Près de dix ans après la loi pour une République numérique qui prévoit la diffusion en ligne des décisions judiciaires, un rapport replace la confidentialité des données personnelles au centre des débats. Dans un rapport remis au ministre de la Justice Gérald Darmanin, un groupe de travail préconise l'occultation systématique d'un certain nombre de données avant leur mise à disposition du public. L'occultation correspond au masquage ou au retrait des données identifiées comme confidentielles et non communicables.
Parmi les données concernées figurent les noms et prénoms des magistrats, membres du greffe et avocats ainsi que la dénomination sociale des entreprises. Cette recommandation s'appuie sur les dangers encourus par les professionnels du droit : "Plusieurs magistrats, entendus dans le cadre des travaux du rapport sénatorial sur l’IA
générative (…) ont exprimé leur inquiétude face à la circulation virale de leurs décisions sur les réseaux sociaux, sans occultation ni explication." Dans la ligne de mire du rapport, les réseaux sociaux "permettent la viralité de cas individuels, la sortie de contexte de décisions complexes, la mise en cause ciblée de magistrats."
Numéros SIREN et SIRET
Du côté des entreprises, le rapport se montre favorable à une extension du principe d'occultation : "L’open data des décisions rendues en matière commerciale et économique est perçu comme un élément de vulnérabilité par la majorité des acteurs du secteur économique. Si aucune dérive n’a pu être caractérisée, il n’en demeure pas moins que le risque est réel." Seraient concernés par l'occultation systématique le nom des entreprises et les numéros d’identification, les numéros SIREN et SIRET attribués par l’INSEE, le numéro de TVA intercommunautaire au sein de l’Union Européenne ainsi que que le nom et l’adresse de l’entreprise et/ou de son dirigeant.

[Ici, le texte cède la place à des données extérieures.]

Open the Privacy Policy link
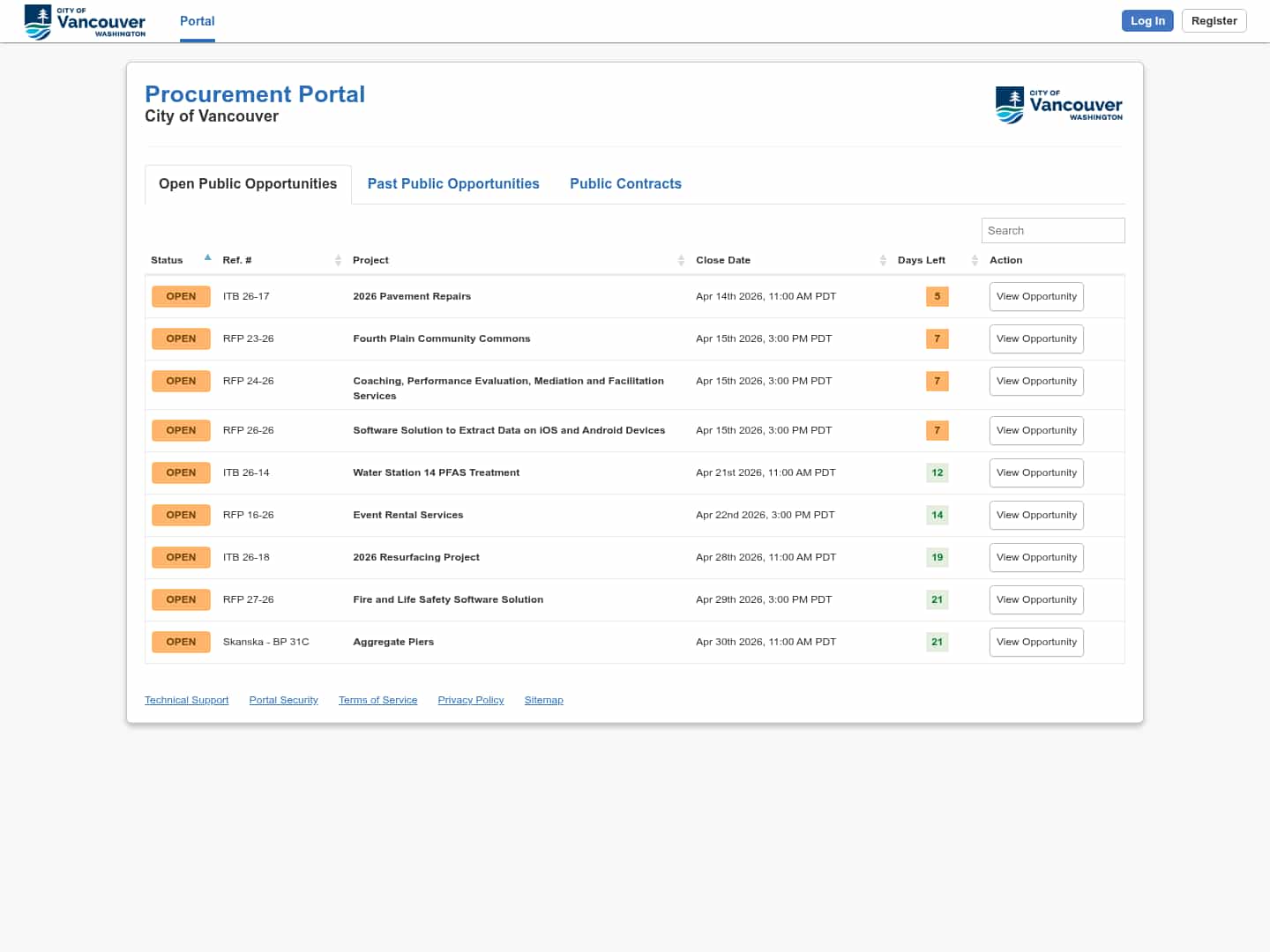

Pour Daniel Ludet, conseiller honoraire à la Cour de cassation et président du groupe de travail sur l’évolution de l’open data des décisions de justice, ce rapport ne doit pas être perçu comme un retour en arrière par rapport à l'esprit des données ouvertes. Ce rapport proposer en effet "un dispositif de flux différenciés de décisions de justice (…) mises à disposition de publics spéciaux afin d'assurer une meilleure satisfaction des besoins de leur activité professionnelle ou économique".